## Work task
Each entry is to be given again exactly; drop the images.

====== Exercise inputs

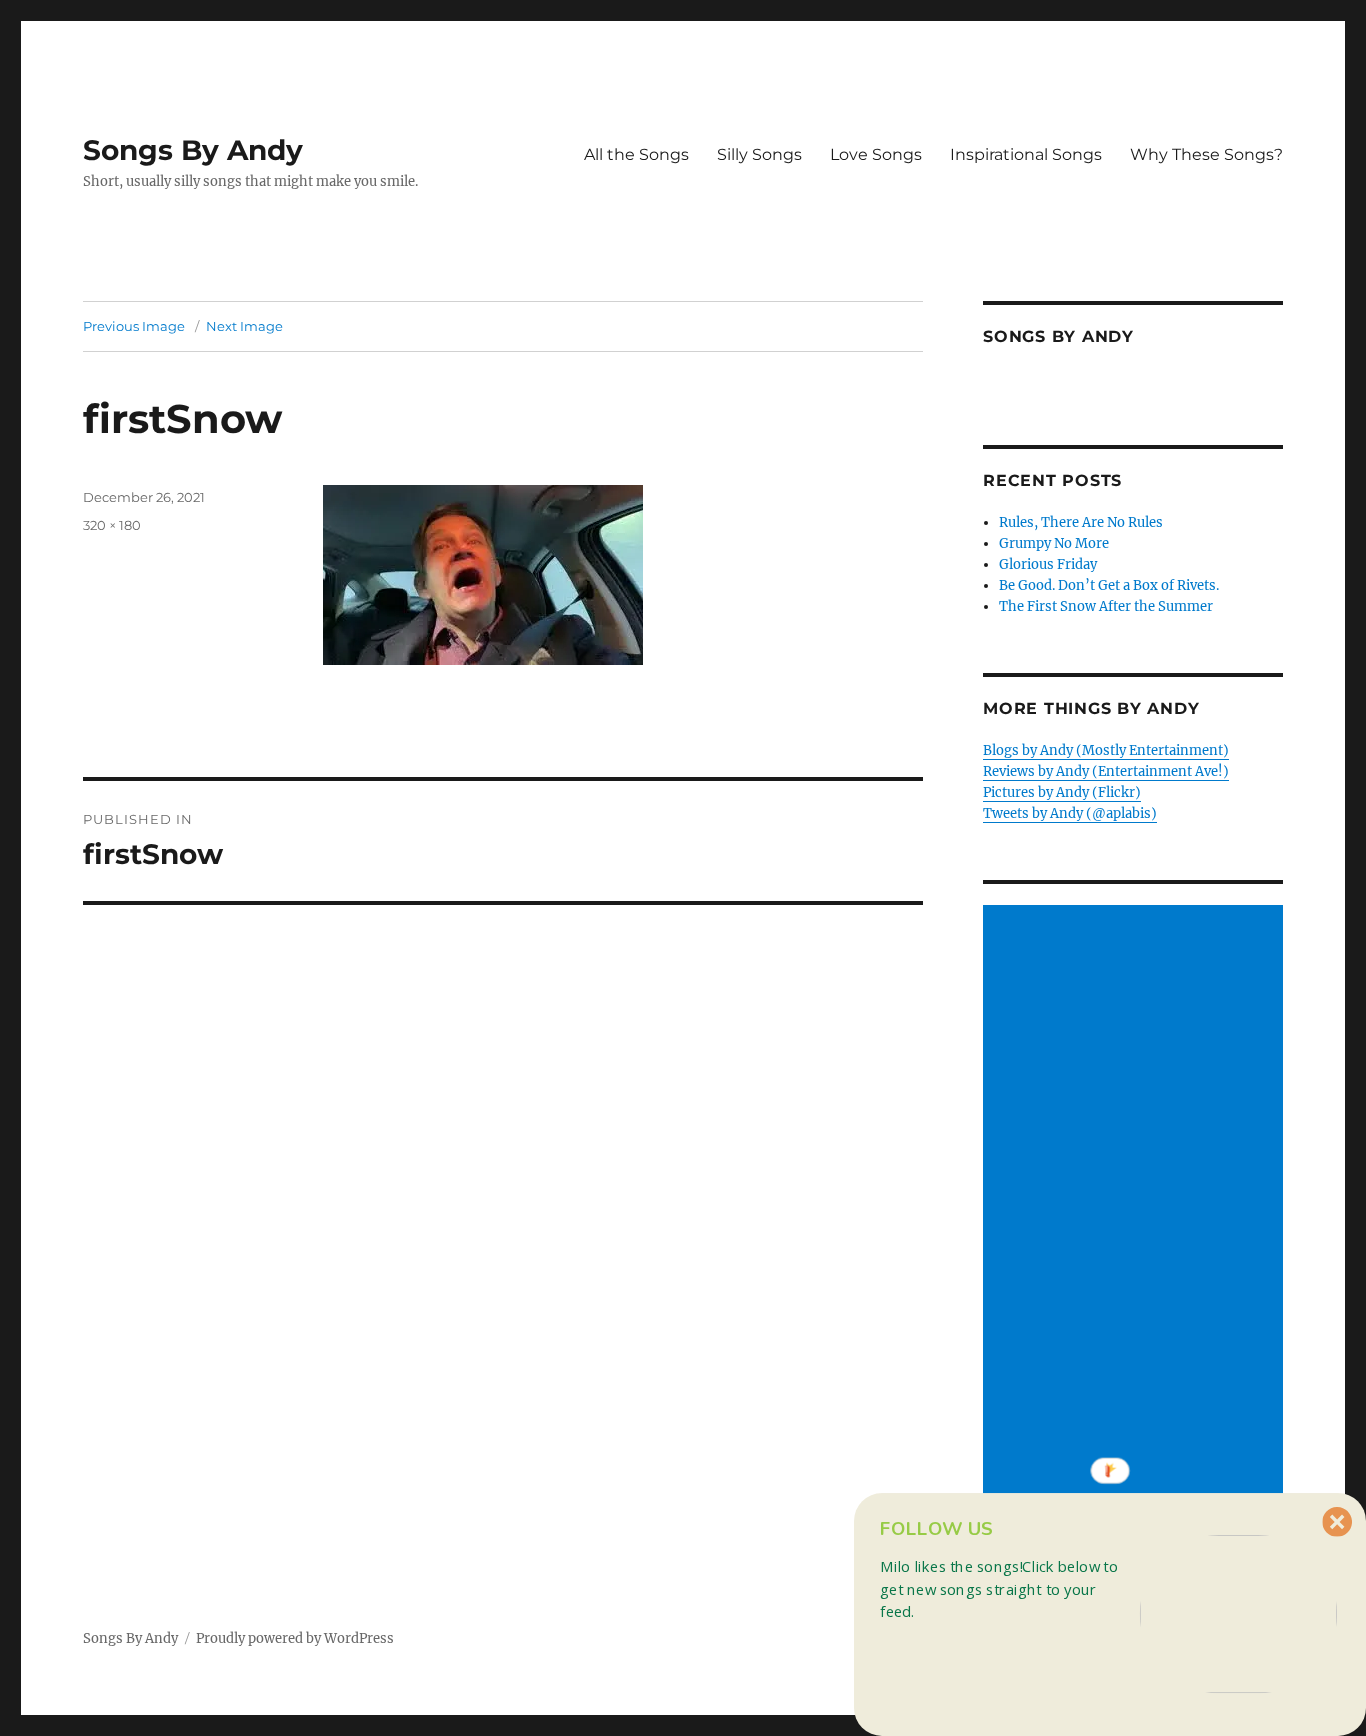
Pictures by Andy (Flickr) (1062, 792)
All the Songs (636, 154)
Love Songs (876, 154)
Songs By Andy (193, 150)
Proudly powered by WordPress (295, 1638)
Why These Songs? (1206, 154)
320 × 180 (112, 525)
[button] (1005, 1588)
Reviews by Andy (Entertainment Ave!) (1106, 771)
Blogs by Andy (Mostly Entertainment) (1106, 750)
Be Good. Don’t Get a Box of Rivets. (1109, 585)
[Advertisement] (1136, 1207)
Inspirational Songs (1026, 154)
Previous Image (134, 326)
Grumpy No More (1054, 543)
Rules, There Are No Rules (1081, 522)
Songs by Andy (1058, 336)
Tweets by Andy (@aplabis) (1070, 813)
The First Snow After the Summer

============

## Answer space
Pictures by Andy (Flickr) (1062, 792)
All the Songs (636, 154)
Love Songs (876, 154)
Songs By Andy (193, 150)
Proudly powered by WordPress (295, 1638)
Why These Songs? (1206, 154)
320 × 180 (112, 525)
[button] (1005, 1588)
Reviews by Andy (Entertainment Ave!) (1106, 771)
Blogs by Andy (Mostly Entertainment) (1106, 750)
Be Good. Don’t Get a Box of Rivets. (1109, 585)
[Advertisement] (1136, 1207)
Inspirational Songs (1026, 154)
Previous Image (134, 326)
Grumpy No More (1054, 543)
Rules, There Are No Rules (1081, 522)
Songs by Andy (1058, 336)
Tweets by Andy (@aplabis) (1070, 813)
The First Snow After the Summer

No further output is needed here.